L’impact du terrorisme sur les paysages urbains : un chantier géopolitique
Les actes terroristes étant souvent commis en ville, ils entraînent des répercussions sur l’aménagement urbain et la façon d’appréhender l’espace. Plots anti voiture-bélier, poubelles évidées, ces aménagements servent autant à protéger qu’à montrer à la population que les autorités s’occupent de leur sécurité.
Daniel Dory, Docteur HDR en géographie. Spécialisé en analyse géopolitique du terrorisme. Membre du Comité Scientifique de Conflits.
Photographies réalisées par Anne-Laure Bonnel, Réalisatrice de productions audiovisuelles.
Cette note vise à explorer une question encore peu traitée à l’intersection entre la recherche géopolitique (ici urbaine) et les études sur le terrorisme. Alors que depuis quelques années dans le domaine francophone on assiste à une multiplication de travaux qui intègrent une perspective géographique et géopolitique à l’analyse du terrorisme[1], de vastes chantiers restent encore à explorer ou à consolider. En particulier, outre l’indispensable contribution à l’effort interdisciplinaire qui structure les études sur le terrorisme (ou terrorism studies), et aboutit à des avancées théoriques significatives[2], une approche des effets territoriaux des actes terroristes reste à approfondir. Et sachant que le terrorisme, en tant que technique violente de communication (surtout) politique, est avant tout un phénomène urbain, la fécondité d’une démarche qui s’intéresse aux impacts des différents complexes terroristes sur les composantes paysagères des villes est peu discutable.
Dans le but de structurer préliminairement la réflexion sur cette problématique, cette note se compose de deux parties. La première offre un bref aperçu (non exhaustif) de la littérature existante en la matière. Ensuite, en recourant à cinq documents photographiques on proposera quelques éléments d’analyse de paysages urbains parisiens où les effets du terrorisme se donnent clairement à voir.

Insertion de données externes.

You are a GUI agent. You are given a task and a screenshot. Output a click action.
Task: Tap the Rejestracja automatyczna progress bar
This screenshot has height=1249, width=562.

Un bref état de la question
Le thème que l’on se propose d’explorer ici est clairement délimité, s’agissant de l’empreinte des relations entre terrorisme et contreterrorisme sur les paysages urbains[3]. Pour l’aborder on peut commencer, par exemple, par tirer profit des quelques travaux traitant de la vulnérabilité des villes au terrorisme[4], et sur l’impact de cette catégorie de violence sur la morphologie urbaine[5]. Parmi les rares études qui proposent à la fois des considérations théoriques et des études de cas sur les aspects spécifiquement urbains du terrorisme, l’article un peu ancien de Savitch demeure indispensable[6].

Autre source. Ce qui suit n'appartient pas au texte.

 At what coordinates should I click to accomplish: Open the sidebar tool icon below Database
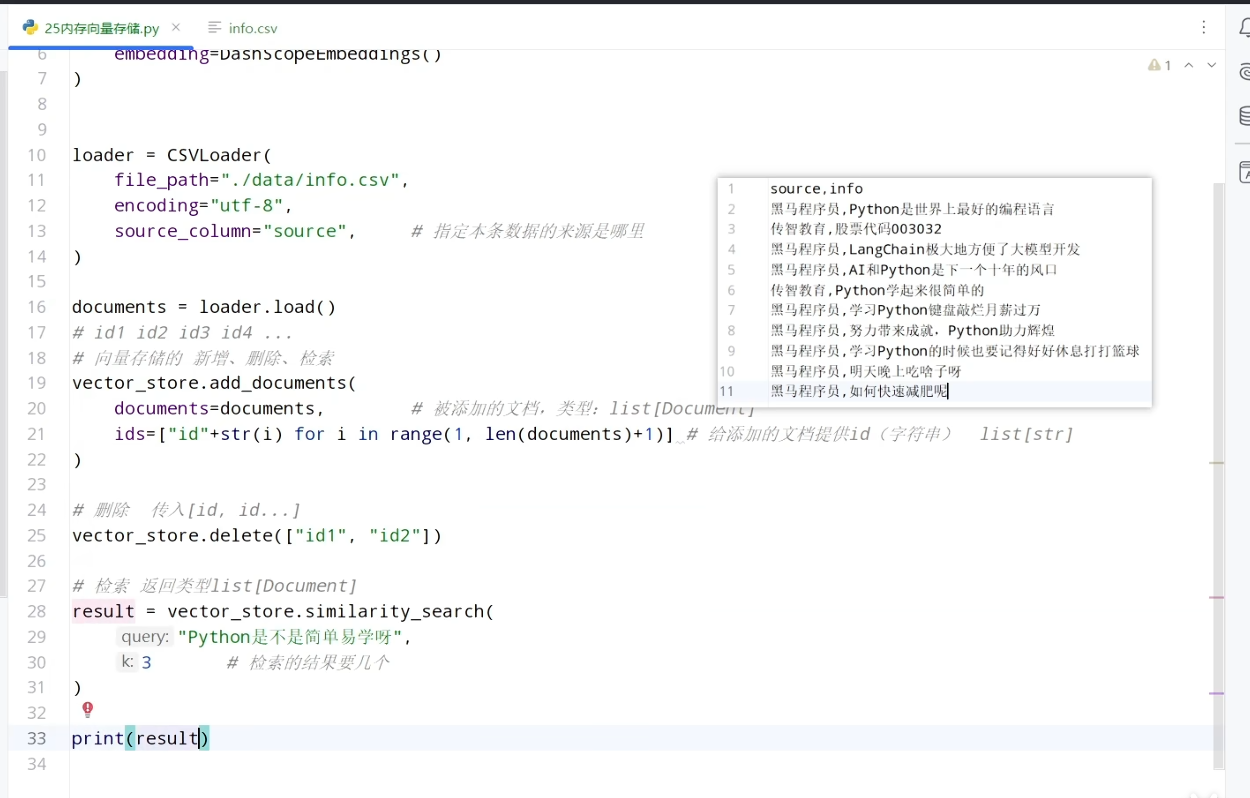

Toujours à la périphérie de notre sujet, mais utile pour en comprendre les contextes sociaux et spatiaux on peut mentionner une intéressante étude sur les images qui ont rendu compte des manifestations plus ou moins spontanées qui se sont produites à la suite des attentats parisiens de janvier 2015[7]. De même, l’analyse des mémoriaux éphémères et/ou durables qui surgissent dans le sillage des attentats (et suscitent généralement des controverses variées) sort de notre propos actuel tout en ne pouvant pas être négligée[8].
S’agissant de travaux directement en relation avec la problématique de cette note, on peut tout d’abord citer la bonne étude de Coaffee sur le cas de Londres qui inclut des documents photographiques[9], et dont l’approche s’enrichit ensuite à d’autres cas[10]. Le caractère (peu ou pas) anxiogène des aménagements contreterroristes a fait l’objet d’une intéressante enquête au Danemark[11].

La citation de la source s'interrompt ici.